45 The opposition has repeatedly accused the PRI of using public funds during its campaigns. Moreover, they have argued that the Comités de Financiamiento de Campaña have been used as a façade to cover up PRI's illegal use of public funds.
46 I joined the PRI's candidate for mayor of Ciudad Juárez in one of his campaign rallies, in an extremely poor area of the city. The PRI was not only promising to build roads and pave streets once they were in office, they were actually promising to do these public works while they were in the campaign. When I asked where they obtained the funds to pay for these activities, they answered that the PRI only ‘pressed’ the municipality to take care of these needs. It was obvious that this is only one of the forms in which the PRI uses public funds for its campaigns.
47 It appears that the government supports a ‘selective democracy’, willing to recognise few and occasional PANista victories but foreclosing all possibilities of recognising the victories of the PRD. Where the post-electoral mobilisations have proven to be too strong, the PRI has been forced to attend to the demands of the opposition. In Michoacán the governor resigned after he had already assumed power due to the strong mobilisations which made his job impossible. This was a compromise solution that allowed the PRI to attend to the opposition's demands without having to recognise a PRD victory. In the long run, this can prove more damaging to the PRI. The PRD represents a real threat to the government for several reasons. First, its most important leaders defected from the PRI. Second, the party supports economic policies that run against the government's economic strategy. Finally, the PRD has adopted a confrontational position and, in contrast to the PAN, has been reluctant to moderate its position and negotiate with the government. The PAN's strategy to seek good relations with the government has proven successful in that the party has been allowed to win elections, but it also threatens to reduce the independence of the PAN as an opposition political party. In the case where the PAN made a coalition with the PRD, as in Durango, the government appeared reluctant to attend to the opposition's demands after the elections. The government has increased the PAN's stakes to run alone and seek good relations with the government, a situation that divides the opposition and prevents it from joining forces to challenge the government on a united front. This will become more important for the presidential elections of 1994.

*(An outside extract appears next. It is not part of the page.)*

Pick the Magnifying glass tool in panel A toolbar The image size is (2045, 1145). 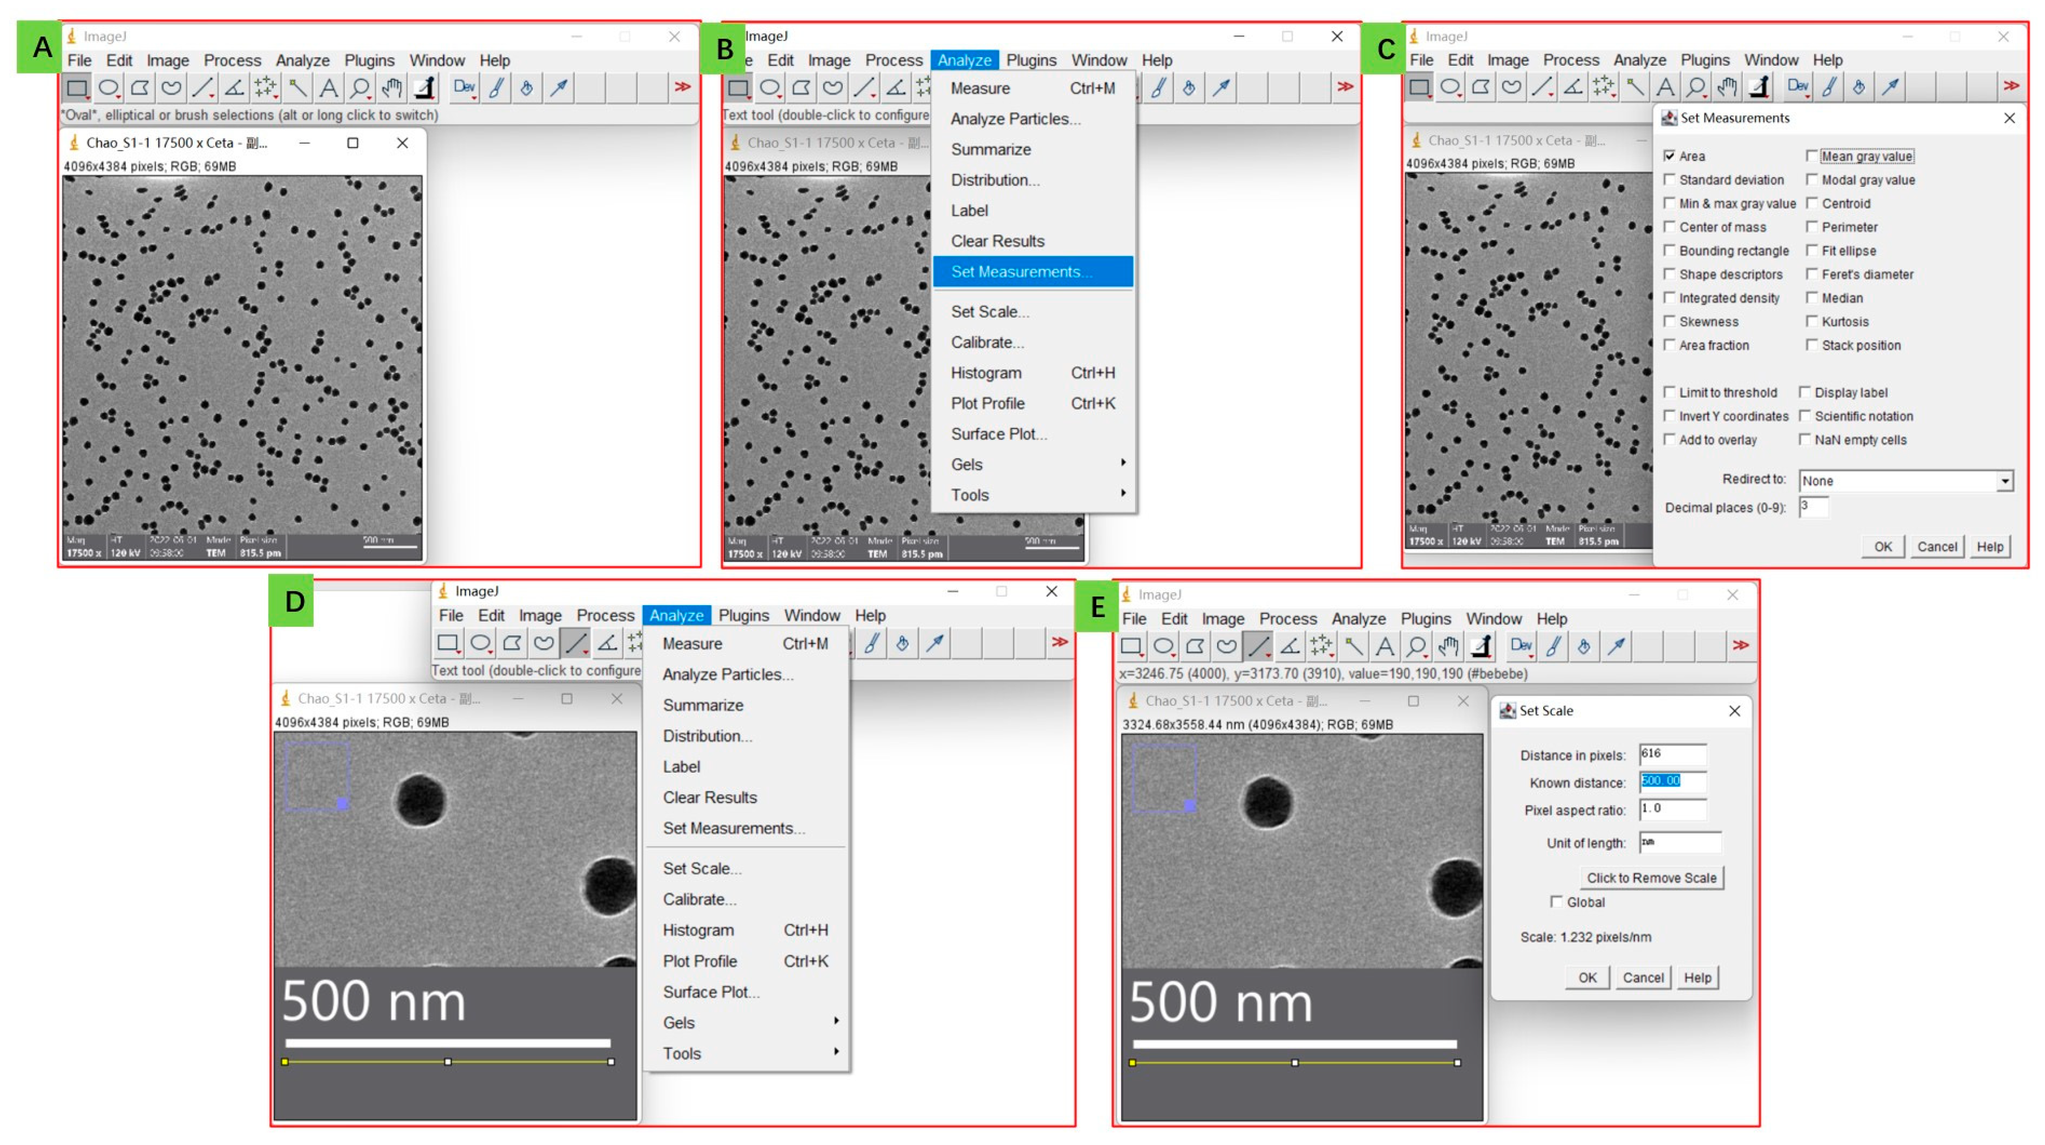click(360, 88)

48 At the national level, there has recently been an important split in the PAN. The members of the so-called Foro Democrático y Doctrinario – a faction within the PAN – left the PAN on the grounds that the party has closed ranks with the government in a way that compromises its principles. They accused the leadership of the PAN of being overly pragmatic: trading off a few victories of the PAN in return for the complacency of the party on other matters of national importance, like the electoral law.
49 For an interesting analysis of why entrepreneurs, or the ‘bourgeoisie’ as O'Donnell calls it, supported the ‘democratic experiments’ in many Latin American countries, see Guillermo O'Donnell, ‘Substantive or Procedural Consensus? Notes on the Latin American Bourgeoisie’, in Chalmers, Campello de Souza and Borón (eds.), The Right and Democracy in Latin America.